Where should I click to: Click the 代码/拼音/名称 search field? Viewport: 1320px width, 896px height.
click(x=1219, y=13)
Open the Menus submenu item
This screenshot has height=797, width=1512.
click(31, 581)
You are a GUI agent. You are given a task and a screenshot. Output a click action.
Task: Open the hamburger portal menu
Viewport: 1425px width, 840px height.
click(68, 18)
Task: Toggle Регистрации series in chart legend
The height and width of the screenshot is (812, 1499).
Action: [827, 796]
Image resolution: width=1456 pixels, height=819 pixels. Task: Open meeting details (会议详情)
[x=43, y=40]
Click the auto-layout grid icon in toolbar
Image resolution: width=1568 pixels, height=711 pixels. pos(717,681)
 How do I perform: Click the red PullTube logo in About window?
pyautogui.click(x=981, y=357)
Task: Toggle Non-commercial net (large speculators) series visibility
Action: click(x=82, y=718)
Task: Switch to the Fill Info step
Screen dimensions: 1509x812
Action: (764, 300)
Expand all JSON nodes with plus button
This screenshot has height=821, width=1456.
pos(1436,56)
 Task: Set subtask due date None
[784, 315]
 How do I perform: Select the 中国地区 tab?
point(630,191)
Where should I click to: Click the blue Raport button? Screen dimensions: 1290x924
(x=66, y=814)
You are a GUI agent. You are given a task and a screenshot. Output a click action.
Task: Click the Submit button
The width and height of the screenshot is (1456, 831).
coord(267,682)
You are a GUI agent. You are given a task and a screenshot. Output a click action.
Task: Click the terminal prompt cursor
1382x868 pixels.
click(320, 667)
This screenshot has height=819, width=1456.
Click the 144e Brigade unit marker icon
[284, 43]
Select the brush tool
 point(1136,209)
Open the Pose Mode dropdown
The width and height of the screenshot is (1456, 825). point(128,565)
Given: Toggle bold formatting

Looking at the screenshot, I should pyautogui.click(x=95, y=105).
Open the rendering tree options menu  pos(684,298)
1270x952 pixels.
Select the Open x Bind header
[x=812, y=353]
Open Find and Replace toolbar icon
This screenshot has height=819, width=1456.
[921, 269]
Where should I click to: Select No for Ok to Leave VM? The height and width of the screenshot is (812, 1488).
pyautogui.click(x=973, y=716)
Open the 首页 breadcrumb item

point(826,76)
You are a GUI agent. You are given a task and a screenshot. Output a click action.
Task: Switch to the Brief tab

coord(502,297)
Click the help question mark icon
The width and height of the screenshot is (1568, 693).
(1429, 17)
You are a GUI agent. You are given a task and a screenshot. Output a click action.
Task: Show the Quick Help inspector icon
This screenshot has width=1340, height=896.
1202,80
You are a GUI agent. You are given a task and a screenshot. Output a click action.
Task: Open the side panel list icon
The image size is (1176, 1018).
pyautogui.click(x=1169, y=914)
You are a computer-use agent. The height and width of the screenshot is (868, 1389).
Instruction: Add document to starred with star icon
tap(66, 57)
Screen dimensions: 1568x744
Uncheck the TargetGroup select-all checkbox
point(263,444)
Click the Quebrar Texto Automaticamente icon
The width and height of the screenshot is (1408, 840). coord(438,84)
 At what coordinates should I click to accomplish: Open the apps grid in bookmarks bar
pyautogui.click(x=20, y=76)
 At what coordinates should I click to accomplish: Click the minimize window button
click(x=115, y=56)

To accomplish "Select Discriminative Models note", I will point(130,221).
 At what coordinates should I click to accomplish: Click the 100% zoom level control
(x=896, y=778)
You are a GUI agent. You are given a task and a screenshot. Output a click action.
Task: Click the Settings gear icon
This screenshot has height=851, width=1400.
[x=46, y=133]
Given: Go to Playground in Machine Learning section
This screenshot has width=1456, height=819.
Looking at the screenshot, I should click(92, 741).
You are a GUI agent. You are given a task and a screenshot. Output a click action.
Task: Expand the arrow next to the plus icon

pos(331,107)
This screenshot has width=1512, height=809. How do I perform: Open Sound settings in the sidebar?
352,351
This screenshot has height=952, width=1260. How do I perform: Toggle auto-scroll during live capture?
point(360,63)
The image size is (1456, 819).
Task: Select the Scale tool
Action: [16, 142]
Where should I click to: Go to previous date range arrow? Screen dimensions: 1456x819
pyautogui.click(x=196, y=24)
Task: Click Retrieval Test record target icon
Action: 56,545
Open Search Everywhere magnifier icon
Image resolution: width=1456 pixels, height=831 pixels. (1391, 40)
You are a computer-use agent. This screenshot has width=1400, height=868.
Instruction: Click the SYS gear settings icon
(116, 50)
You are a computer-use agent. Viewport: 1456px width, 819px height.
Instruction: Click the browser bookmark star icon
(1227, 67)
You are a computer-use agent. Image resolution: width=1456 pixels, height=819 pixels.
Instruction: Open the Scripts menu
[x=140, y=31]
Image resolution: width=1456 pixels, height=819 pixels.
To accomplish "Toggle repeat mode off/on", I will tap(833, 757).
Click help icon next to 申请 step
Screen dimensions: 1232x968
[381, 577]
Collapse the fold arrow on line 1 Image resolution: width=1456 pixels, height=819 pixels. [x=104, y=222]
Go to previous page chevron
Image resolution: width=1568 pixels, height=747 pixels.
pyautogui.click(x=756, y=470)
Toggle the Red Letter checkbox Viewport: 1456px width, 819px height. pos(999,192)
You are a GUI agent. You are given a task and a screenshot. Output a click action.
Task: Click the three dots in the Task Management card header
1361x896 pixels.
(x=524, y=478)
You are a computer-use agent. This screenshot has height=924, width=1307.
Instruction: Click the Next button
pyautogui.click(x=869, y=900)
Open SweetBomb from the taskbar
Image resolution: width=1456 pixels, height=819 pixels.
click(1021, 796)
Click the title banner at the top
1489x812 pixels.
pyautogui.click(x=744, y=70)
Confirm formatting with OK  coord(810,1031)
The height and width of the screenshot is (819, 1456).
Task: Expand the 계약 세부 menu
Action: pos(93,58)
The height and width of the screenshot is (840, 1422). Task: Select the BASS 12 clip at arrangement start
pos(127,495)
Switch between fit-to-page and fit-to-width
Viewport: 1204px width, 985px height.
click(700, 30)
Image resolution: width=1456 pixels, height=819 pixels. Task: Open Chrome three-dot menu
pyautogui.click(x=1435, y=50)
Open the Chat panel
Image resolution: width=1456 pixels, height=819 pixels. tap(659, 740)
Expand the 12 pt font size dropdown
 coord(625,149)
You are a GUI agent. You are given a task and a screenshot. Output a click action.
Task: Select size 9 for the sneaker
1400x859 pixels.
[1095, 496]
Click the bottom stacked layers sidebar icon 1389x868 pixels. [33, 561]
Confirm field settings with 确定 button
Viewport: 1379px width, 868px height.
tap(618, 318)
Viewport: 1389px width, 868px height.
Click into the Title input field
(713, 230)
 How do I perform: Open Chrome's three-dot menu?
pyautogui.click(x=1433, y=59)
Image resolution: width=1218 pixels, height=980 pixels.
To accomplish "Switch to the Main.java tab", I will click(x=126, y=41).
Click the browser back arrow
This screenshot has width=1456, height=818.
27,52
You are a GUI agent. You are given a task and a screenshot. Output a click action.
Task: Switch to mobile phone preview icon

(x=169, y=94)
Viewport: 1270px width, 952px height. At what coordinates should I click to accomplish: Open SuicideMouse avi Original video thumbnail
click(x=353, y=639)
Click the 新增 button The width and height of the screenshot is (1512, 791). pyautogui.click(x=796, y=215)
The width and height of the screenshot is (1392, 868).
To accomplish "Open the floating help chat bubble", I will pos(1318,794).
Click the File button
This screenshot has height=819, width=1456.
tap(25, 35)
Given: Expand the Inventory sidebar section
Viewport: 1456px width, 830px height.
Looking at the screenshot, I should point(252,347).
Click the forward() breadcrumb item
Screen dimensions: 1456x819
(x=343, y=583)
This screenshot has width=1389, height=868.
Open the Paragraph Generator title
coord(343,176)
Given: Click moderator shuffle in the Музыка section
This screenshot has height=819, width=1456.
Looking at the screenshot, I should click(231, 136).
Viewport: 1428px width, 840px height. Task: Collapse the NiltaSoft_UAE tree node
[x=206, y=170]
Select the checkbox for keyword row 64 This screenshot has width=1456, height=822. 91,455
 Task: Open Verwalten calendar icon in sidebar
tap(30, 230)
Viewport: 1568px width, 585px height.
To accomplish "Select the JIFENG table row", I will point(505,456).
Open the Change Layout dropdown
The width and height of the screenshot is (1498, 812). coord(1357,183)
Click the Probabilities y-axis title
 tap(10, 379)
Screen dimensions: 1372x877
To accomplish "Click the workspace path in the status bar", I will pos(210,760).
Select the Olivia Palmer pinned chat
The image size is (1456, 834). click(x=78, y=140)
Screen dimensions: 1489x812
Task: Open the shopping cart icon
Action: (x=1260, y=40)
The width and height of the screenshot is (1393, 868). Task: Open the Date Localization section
──────────────────────────────
EXERCISE: The expected output is exactly the lines of the listing above between the line holding "Confirm formatting with" and the line holding "Switch between fit-to-page and fit-to-width", inclusive.

RESULT:
Confirm formatting with OK  coord(810,1031)
The height and width of the screenshot is (819, 1456).
Task: Expand the 계약 세부 menu
Action: pos(93,58)
The height and width of the screenshot is (840, 1422). Task: Select the BASS 12 clip at arrangement start
pos(127,495)
Switch between fit-to-page and fit-to-width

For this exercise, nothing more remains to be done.